Installation Art

The Humble Umbrella as Art

Beach umbrellas - San Vito Lo Capo

Umbrellas as installation art? Who would have thought? But when I reflect on the many typical Mediterranean beaches we have encountered on our summer sojourns it is there, surely, that some artist originally drew inspiration for such a colourful and eye-catching work. Most Med beaches sprout a dense and colourful sprinkling of umbrellas on their sands over the summer season. Somehow, competing clubs manage to privatise sections of beach (something unheard of in Australia and New Zealand) and dot their section with large sun umbrellas for members, or paying customers to sit under.

The installation art I refer to in this article is not to be confused with the famous (infamous) installation titled “The Umbrellas”; a creation of Christo and Jeanne-Claude (Christo is renowned for his ‘wrapping’ of large-scale monuments). I use the word ‘infamous’, because at the Californian installation, where 1,760 yellow umbrellas each measuring 6 meters in height and 8.66 meters in diameter were erected, one toppled during high winds and killed a woman while injuring several others. The exhibit was ordered to be closed immediately, but a second death occurred during the removal of the umbrellas. An earlier exhibition in Ibaraki, Japan, of 1,340 blue umbrellas was, fortunately, incident free.

Installation Art Umbrellas - Sciacca

No, the installations I speak of are somewhat more modest in scale but nonetheless bring joy (and shade) to pedestrians and shoppers perambulating beneath their colourful presence. I believe it was an initiative of the council in Águeda (a Portuguese town) that enabled the concept to be realised. Here, back in the summer of 2012 as part of their annual arts festival, Agitagueda, the umbrellas were first erected as an art installation. We, however, first encountered a (perhaps more modest) representation of it in Sciacca, a town on the southwest coast of Sicily in July of 2015 – I guess the concept is readily copy-able, and the humble umbrella as an object of art is certainly not new to the world. This latter fact is potently and beautifully evinced in the following link to Art Mundus: Art Mundus – Umbrellas In Art

While we are on the subject of umbrellas and their use as eye-catching display; here is more artistic (well, attractive) use of them on the outside of the very interesting Bar Turrisi, or ‘Penis Bar’ (that’s not a translation) in Castelmola, Province of Messina, Sicily. Inside, this famous bar houses a fascinating collection of phalli, which will, at least, bring a smile to the visitor’s lips while they sup on one of the excellent beverages. Well worth a visit.

An unusual and old bar on 4 levels in Castelmola, with phallic symbols throughout its interior

Cave Churches

In our travels a recurring, interesting feature has been the ‘Cave Church’.

From the famous Buddhist, Hindu and Jain caves of Ellora and Ajanta in Northern Maharashtra India (thought to date from 600 to 1000 AD) to a delightful, compact cave church in Castelmola (in the Province of Messina, Sicily) they are places that at once inspire awe and wonder, and offer interesting and varied art forms from a long-distant past.

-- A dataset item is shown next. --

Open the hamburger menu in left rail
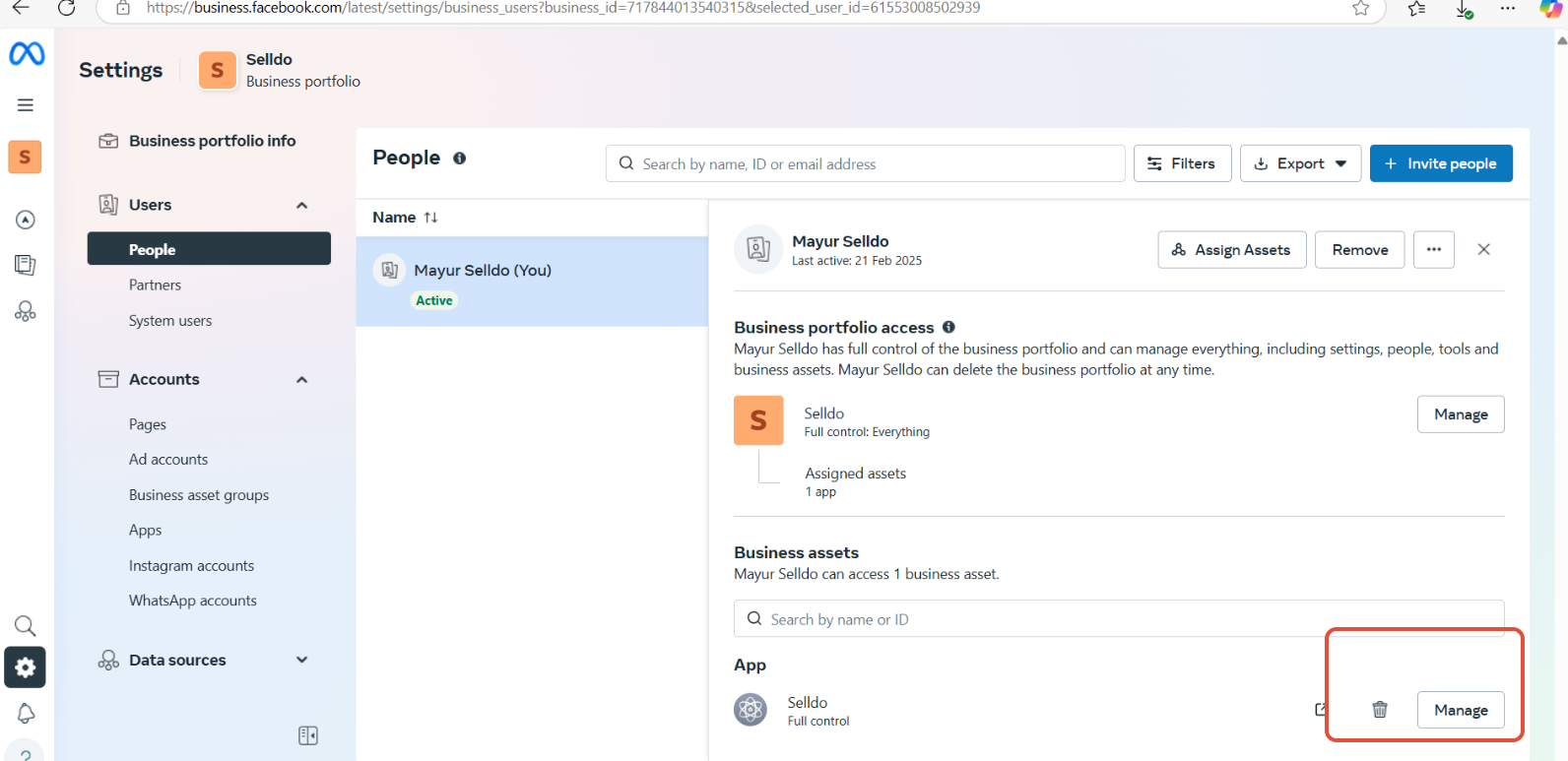This screenshot has width=1568, height=761. coord(26,105)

Take the Sassi di Matera in southern Italy for example: here in this fabulously interesting neighbourhood inhabited since Neolithic, and even Palaeolithic times and where there is bountiful evidence of its Troglodytic inhabitants, we encountered many chiese rupestri (cave, or ‘stone’ churches). Often utilising the Trogladyte caves, they were excavated by Basilian monks fleeing persecution during the Byzantine Empire and thought to be inhabited between 8th and 13th centuries.

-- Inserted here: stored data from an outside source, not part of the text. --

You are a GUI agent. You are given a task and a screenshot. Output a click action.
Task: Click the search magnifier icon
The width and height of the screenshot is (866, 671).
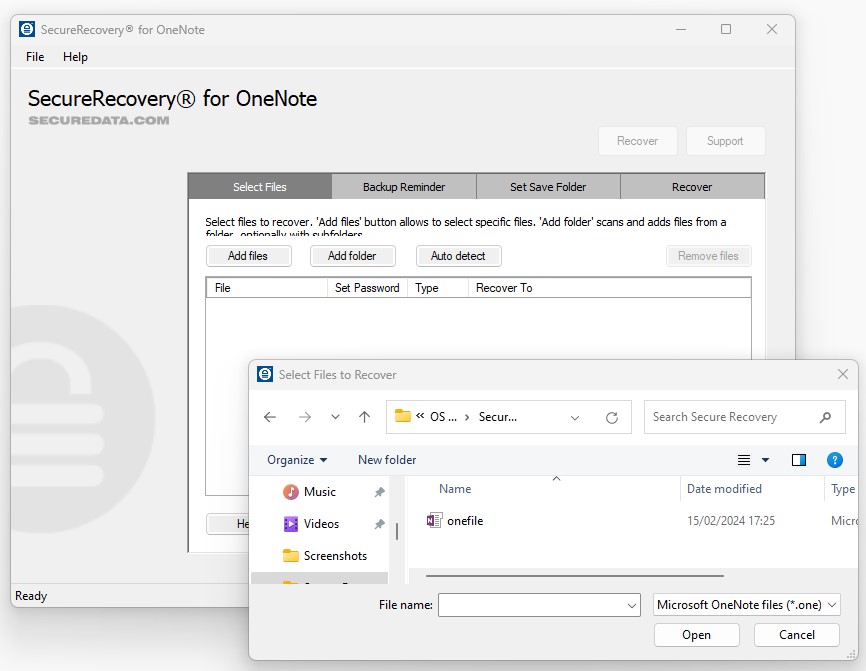[825, 417]
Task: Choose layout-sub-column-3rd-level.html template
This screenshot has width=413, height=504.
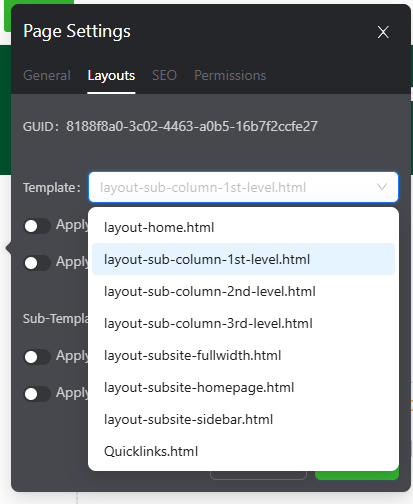Action: [243, 323]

Cave Church - Matera Sassi Italy

Cave Church in Matera Sassi

Our favourite was the little-visited cave church of Madonna dei Derelitti at the foot of the Gravina (gorge). We had the place to ourselves (primarily because it is at the bottom of this very steep-sided gorge and accessible only by a series of goat tracks) while tourists crawled all over the more easily accessible ones. We suffered though (this should please those religious among you who believe that life on earth should be one of sufferance) as the temperature was up in the high thirties and we were exposed to the sun all the way down – and up.

Cave Church in Castelmola Sicily

We found classic examples of cave churches in Caltabellotta in Sicily too, while they also abound throughout Greece and Cappadocia in Turkey, where in the 7th century thousands of Christians were forced to flee either to underground cities or rocky caves for refuge.

Cave Church in Caltabellotta Sicily

Why transform a cave into a place of worship? God knows. But these chapels and churches became intimate and cardinal places of worship for those Christians hiding in the caves and were kept secret for two hundred years.

Architecturally, too, half the work is already done for the builder, while in the hot climes, where most of these cave churches seem to exist, they would also have offered some cooling respite from the heat of the day. For the curious traveller it is always worth poking your nose into them.